Lo ha hecho por compasión. Se ofrece a cargar con una lisiada en el corazón y el pie por los bonitos ojos de la señora Kriskies. En recuerdo de Ray’s Pizza y de Columbia University. Yo siento que la sangre late a toda pastilla en el dedo del pie y observo mi calcetín. Hago una mueca y me compadezco de mí misma hasta ponerme enferma. Si Bonnie no estuviera presidiendo ante mí, en su cama, me hundiría en los cojines y lloraría hasta vaciarme el alma. Gotearía por todas partes y haría responsable al mundo entero. Apelaría a las más altas jerarquías; reclamaría, porque no es normal que solo me pasen desgracias.
Debe de ser una lección de papá, desde allá arriba. O de Dios. Esos dos están conchabados. Así aprenderé a no librarme del duelo tan deprisa. Una pequeña jugarreta para animarme a seguir el único camino digno de mí, el del dolor y el esfuerzo. Porque sin esfuerzo no se consigue nada. Y yo, durante un segundo, he creído que… ¡Paf!, se acabó. Visto y no visto. Que me liberaba de mis atavíos negros y me sumergía en el rosa. Demasiado fácil, amiga mía. ¿Adónde iríamos a parar si el mundo funcionara así, eh? ¿Cómo contendríamos a los hombres entonces? Lo exigirían todo. Un pedacito de dulzura, y otro, y luego otro, y se zamparían la tableta entera como si tuvieran todo el derecho. ¡No! ¡No! No funciona así… Hay que sufrir. En fin, tú lo sabes muy bien.

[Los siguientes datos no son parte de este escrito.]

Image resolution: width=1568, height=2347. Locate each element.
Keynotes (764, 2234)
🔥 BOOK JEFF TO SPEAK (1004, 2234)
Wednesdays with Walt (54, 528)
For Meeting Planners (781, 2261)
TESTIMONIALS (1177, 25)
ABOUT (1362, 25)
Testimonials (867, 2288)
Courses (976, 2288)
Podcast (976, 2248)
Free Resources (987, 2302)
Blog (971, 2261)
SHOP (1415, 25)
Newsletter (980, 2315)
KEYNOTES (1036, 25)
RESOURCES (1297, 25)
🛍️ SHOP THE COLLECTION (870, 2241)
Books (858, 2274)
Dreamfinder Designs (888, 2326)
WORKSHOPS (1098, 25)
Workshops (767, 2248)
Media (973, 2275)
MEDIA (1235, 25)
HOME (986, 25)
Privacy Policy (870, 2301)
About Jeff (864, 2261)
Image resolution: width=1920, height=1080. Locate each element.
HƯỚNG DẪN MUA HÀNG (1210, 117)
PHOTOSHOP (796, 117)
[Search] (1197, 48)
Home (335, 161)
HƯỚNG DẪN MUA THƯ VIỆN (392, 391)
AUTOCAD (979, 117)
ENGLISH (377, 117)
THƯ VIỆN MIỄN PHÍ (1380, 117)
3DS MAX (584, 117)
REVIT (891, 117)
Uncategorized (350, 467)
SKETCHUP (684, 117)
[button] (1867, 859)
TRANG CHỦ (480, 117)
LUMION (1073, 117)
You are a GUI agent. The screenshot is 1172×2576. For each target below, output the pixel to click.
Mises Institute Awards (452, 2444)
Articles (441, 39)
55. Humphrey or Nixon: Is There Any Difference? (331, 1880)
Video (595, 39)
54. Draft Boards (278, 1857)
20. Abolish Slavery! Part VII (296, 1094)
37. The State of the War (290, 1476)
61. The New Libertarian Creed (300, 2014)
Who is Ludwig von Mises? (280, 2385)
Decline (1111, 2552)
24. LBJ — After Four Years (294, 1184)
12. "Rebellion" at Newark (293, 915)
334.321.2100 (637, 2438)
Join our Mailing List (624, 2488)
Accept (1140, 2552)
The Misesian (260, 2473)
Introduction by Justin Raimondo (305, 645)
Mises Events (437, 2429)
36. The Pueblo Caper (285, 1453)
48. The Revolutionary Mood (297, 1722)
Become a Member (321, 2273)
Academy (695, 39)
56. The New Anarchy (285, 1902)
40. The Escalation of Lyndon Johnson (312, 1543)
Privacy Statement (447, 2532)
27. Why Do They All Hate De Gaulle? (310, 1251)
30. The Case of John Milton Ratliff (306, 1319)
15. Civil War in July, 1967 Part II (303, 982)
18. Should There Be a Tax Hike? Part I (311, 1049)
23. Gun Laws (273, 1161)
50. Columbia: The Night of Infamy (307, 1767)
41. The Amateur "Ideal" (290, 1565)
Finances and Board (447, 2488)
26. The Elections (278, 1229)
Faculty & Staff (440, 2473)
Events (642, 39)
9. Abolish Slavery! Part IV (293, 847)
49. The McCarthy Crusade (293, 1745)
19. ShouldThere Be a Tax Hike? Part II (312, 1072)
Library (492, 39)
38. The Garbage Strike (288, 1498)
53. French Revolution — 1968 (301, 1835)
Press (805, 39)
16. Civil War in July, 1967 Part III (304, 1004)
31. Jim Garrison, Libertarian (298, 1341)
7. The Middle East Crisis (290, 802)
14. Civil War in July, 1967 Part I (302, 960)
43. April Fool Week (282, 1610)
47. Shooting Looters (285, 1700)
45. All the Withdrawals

Los dos me sermonean abriendo con el codo sus largas togas blancas. Pero tú crees que sí, no puedes evitarlo, añade mi papá, que se empeña en hacerse ver. Este es tu problema. Y por mucho que yo me empeñé en desanimarte, tú te obcecabas. Te obcecabas en esperar. En esperar que yo volvería y me quedaría. Para siempre… ¿Quieres que te diga la verdad? Resulta que no vales más que ese ingenuo de Job. Se os puede meter a los dos en el mismo saco. Se os puede hacer la misma jugarreta del visto y no visto. Sois víctimas propiciatorias, siempre que no os impidan creer. En el Amor… Tú te inventas historias, hija mía. Siempre te has inventado historias.